▸ **Short task**:
Rewrite the part of the data that opens with the line containing "You are a computer-use agent." and runs through the end of the data, replacing "checkbox" with "check box" and keeping everything else the same.

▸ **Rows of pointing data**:
↓

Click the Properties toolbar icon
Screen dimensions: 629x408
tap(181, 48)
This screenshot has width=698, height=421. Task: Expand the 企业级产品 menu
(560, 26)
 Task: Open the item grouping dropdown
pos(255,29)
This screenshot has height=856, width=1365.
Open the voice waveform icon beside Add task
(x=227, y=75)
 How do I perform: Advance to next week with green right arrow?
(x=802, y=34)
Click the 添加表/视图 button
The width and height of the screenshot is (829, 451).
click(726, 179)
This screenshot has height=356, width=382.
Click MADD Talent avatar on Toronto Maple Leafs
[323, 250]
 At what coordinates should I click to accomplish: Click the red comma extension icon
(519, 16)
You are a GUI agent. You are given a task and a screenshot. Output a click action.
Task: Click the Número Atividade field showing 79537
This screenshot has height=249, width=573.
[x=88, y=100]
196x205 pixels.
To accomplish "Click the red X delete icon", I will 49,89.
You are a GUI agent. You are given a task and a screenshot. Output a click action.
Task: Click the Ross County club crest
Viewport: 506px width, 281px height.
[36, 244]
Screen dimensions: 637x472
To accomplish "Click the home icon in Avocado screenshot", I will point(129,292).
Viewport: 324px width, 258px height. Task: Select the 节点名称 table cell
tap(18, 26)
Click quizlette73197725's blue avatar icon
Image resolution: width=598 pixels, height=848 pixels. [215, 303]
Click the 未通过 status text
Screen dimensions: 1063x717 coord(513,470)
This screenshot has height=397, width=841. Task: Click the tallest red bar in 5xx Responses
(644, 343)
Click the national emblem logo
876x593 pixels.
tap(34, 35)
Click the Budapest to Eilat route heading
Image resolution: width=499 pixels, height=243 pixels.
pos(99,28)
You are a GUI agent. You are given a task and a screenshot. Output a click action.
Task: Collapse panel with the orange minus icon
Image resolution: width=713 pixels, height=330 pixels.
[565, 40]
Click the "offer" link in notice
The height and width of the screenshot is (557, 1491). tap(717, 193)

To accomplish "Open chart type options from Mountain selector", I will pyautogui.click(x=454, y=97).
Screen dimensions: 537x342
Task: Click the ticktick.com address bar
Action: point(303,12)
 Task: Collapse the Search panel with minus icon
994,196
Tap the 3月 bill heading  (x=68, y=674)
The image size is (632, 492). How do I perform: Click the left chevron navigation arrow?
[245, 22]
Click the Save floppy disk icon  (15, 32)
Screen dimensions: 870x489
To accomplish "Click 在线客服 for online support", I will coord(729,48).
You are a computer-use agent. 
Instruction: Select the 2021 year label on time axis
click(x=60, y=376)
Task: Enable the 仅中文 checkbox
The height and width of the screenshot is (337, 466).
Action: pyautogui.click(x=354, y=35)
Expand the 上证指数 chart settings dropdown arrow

↑

▸ **Result for this exercise**:
You are a computer-use agent. 
Instruction: Select the 2021 year label on time axis
click(x=60, y=376)
Task: Enable the 仅中文 check box
The height and width of the screenshot is (337, 466).
Action: pyautogui.click(x=354, y=35)
Expand the 上证指数 chart settings dropdown arrow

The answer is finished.